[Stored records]
====

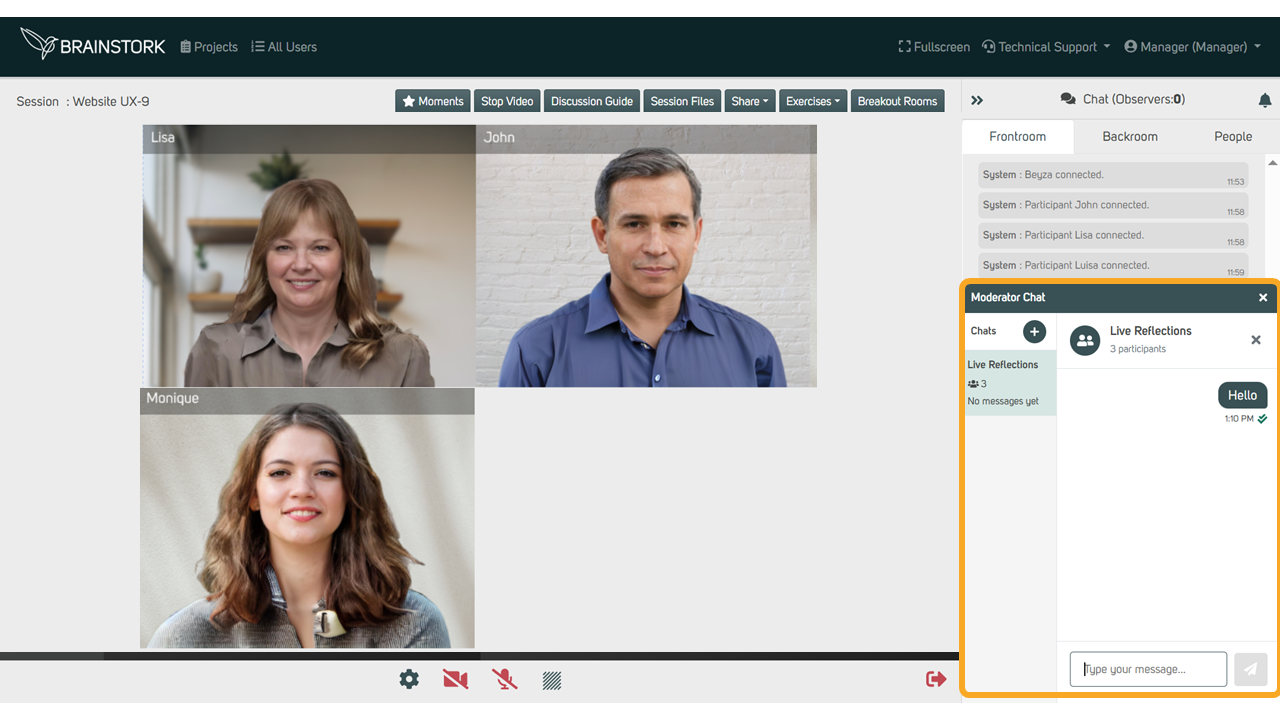Click the send message paper plane
The image size is (1280, 720).
1250,669
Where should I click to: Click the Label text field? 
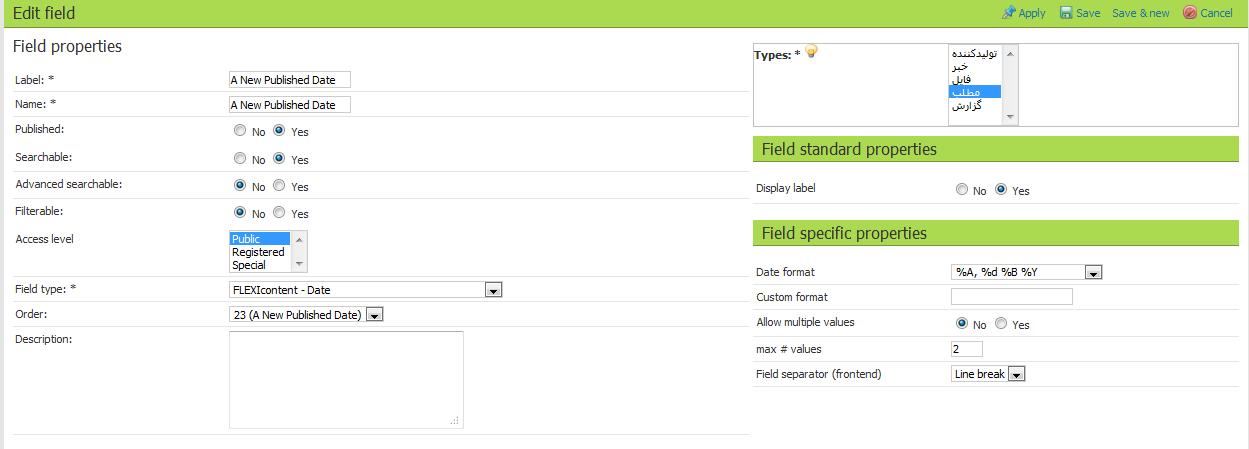(x=290, y=79)
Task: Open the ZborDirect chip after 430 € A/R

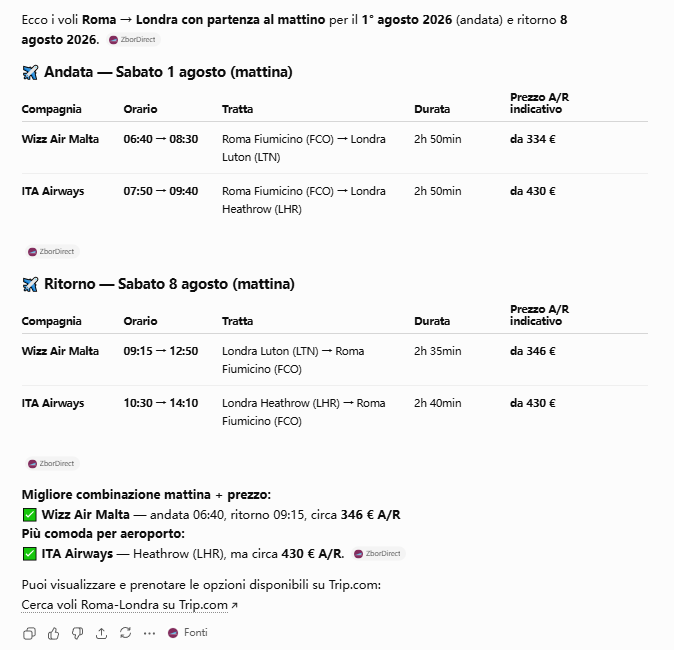Action: (x=378, y=554)
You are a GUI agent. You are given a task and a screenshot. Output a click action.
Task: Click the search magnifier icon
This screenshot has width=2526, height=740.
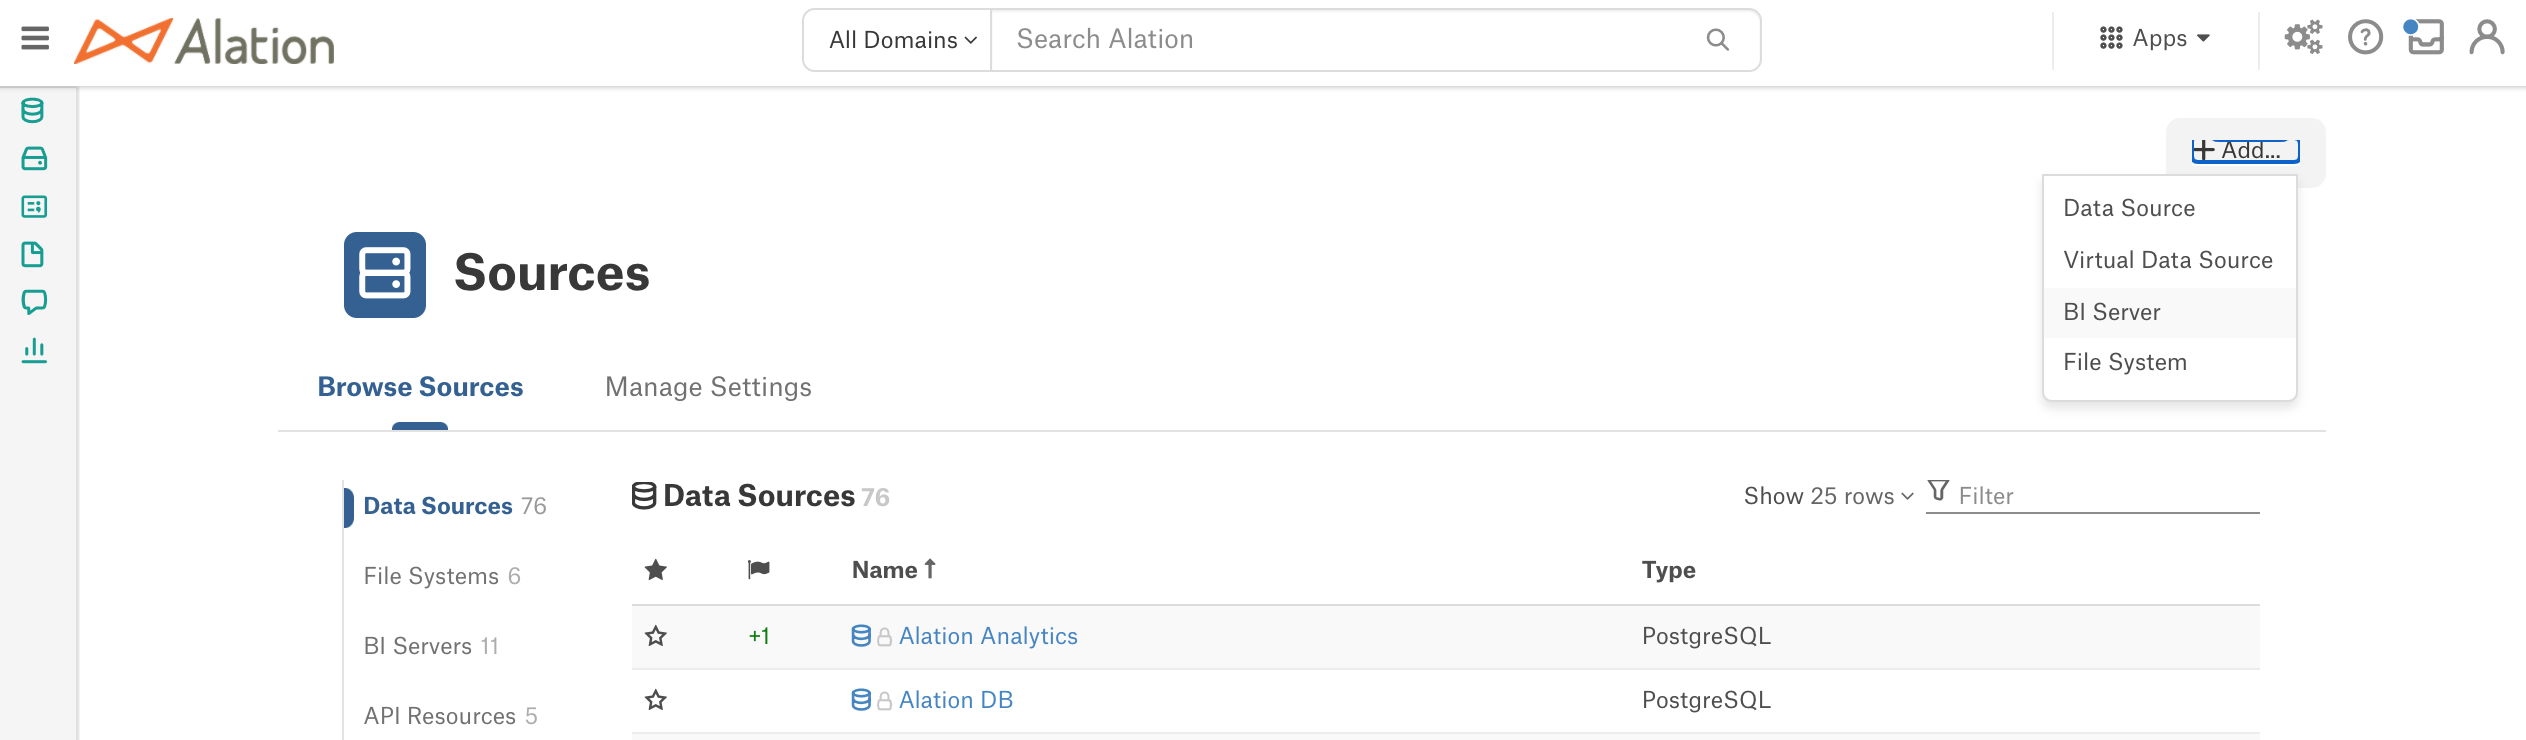tap(1717, 40)
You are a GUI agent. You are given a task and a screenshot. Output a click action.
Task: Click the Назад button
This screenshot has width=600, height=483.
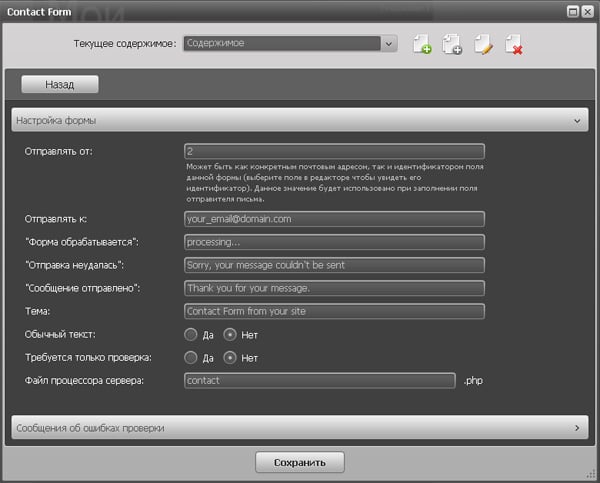click(59, 85)
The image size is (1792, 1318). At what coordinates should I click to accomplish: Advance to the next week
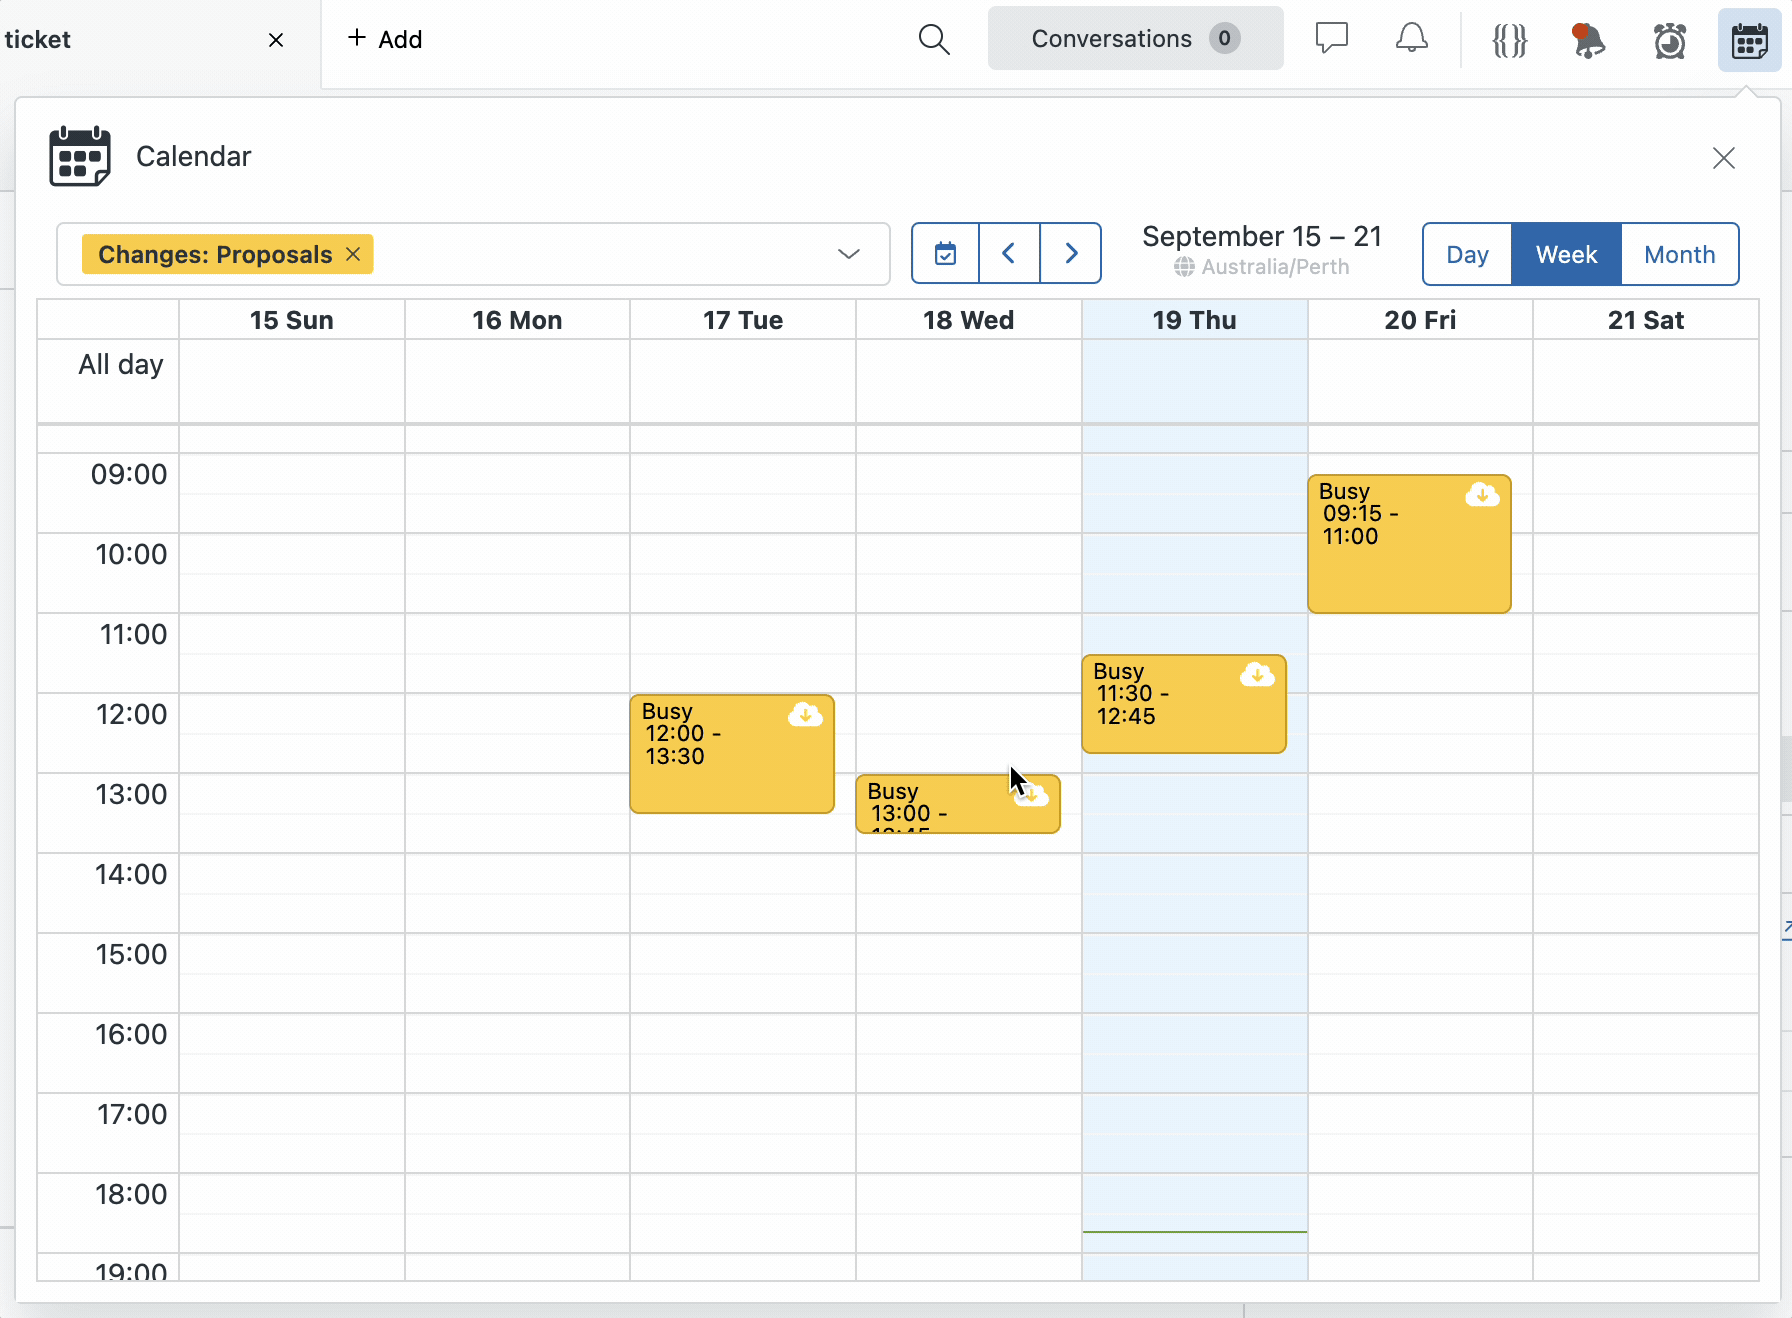[x=1071, y=254]
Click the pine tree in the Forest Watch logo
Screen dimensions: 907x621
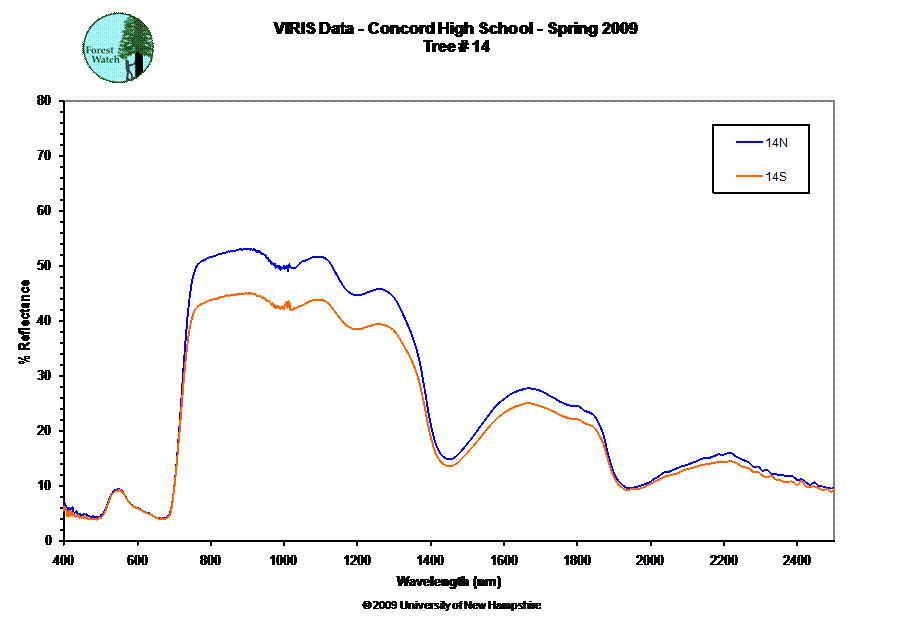pyautogui.click(x=136, y=44)
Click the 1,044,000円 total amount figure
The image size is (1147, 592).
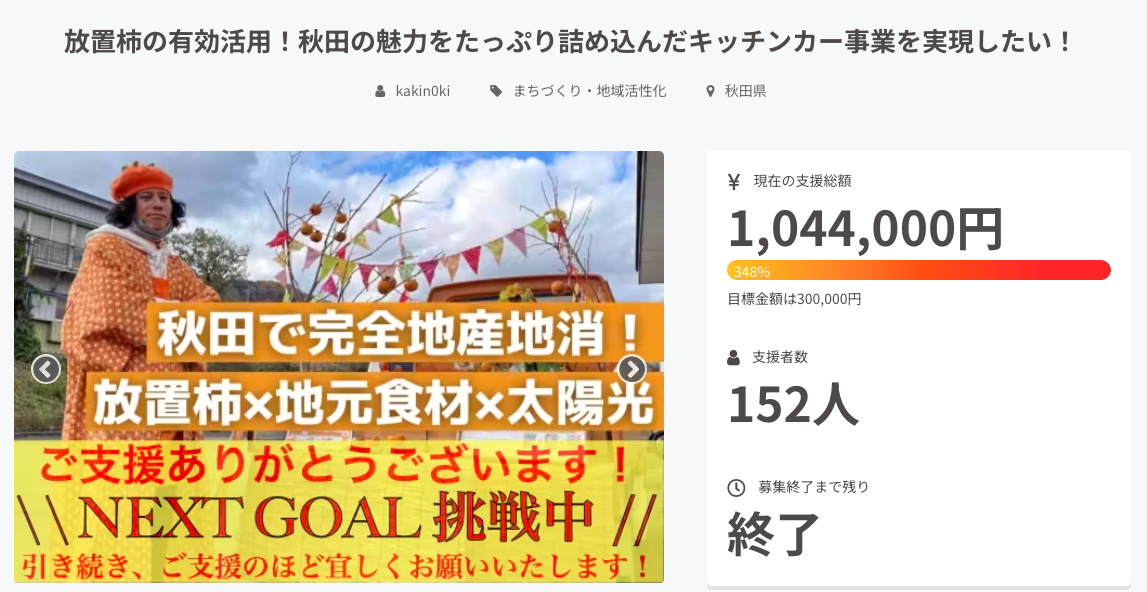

====

- WHAT THE TASK REQUIRES -
Beginning at the line that contains "Where should I", retype each line of the data above through the very last one. Do not retype the pictures.

- SOLUTION TO THIS PROBLEM -
Where should I click to: Click the Label text field? 
(x=290, y=79)
Task: Open the ZborDirect chip after 430 € A/R

Action: (x=378, y=554)
You are a GUI agent. You are given a task and a screenshot. Output a click action.
Task: Click the search magnifier icon
This screenshot has width=2526, height=740.
tap(1717, 40)
You are a GUI agent. You are given a task and a screenshot. Output a click action.
Task: Click the Назад button
This screenshot has width=600, height=483.
click(59, 85)
The image size is (1792, 1318). At what coordinates should I click to accomplish: Advance to the next week
[x=1071, y=254]
Click the pine tree in the Forest Watch logo
Screen dimensions: 907x621
pyautogui.click(x=136, y=44)
Click the 1,044,000円 total amount figure
The image size is (1147, 592).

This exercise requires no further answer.